Options
2023
Book Article
Title
Explainable deep learning: concepts, methods, and new developments
Abstract
Explainable AI (XAI) is an emerging research field bringing transparency to highly complex and opaque machine learning (ML) models. In recent years, various techniques have been proposed to explain and understand ML models, which have been previously widely considered black boxes (e.g., deep neural networks), and verify their predictions. Surprisingly, the prediction strategies of these models at times turned out to be somehow flawed and not aligned with human intuition, e.g., due to biases or spurious correlations in the training data. Recent endeavors of the XAI community aim to move beyond the mere identification of these flawed behaviors, toward the integration of explanations into the training process in order to improve model efficiency, robustness, and generalization. This chapter introduces the reader to concepts, methods, and recent developments in the field of explainable AI. After discussing what it means to “explain” in the context of machine learning and presenting useful desiderata for explanations, we provide a brief overview over established explanation techniques, mainly focusing on the so-called attribution methods which explain the model's decisions by post hoc assigning importance scores to every input dimension (e.g., pixel).
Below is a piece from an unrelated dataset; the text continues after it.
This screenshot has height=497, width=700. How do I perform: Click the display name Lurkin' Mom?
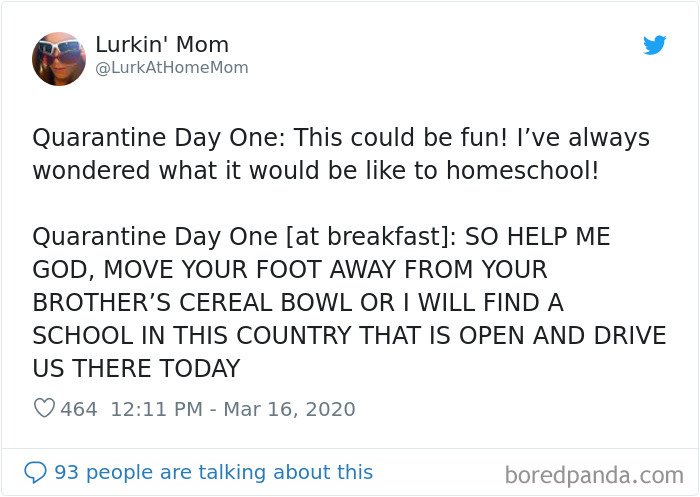162,45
Furthermore, we discuss recent developments in XAI, in particular we present ways to use explanations to effectively prune, debug, and improve a given model, as well as the concept of neuralization which easily allows one to transfer XAI methods specifically developed for neural network classifiers to other types of models and tasks. The chapter concludes with a discussion of the limits of current explanation methods and promising future research directions.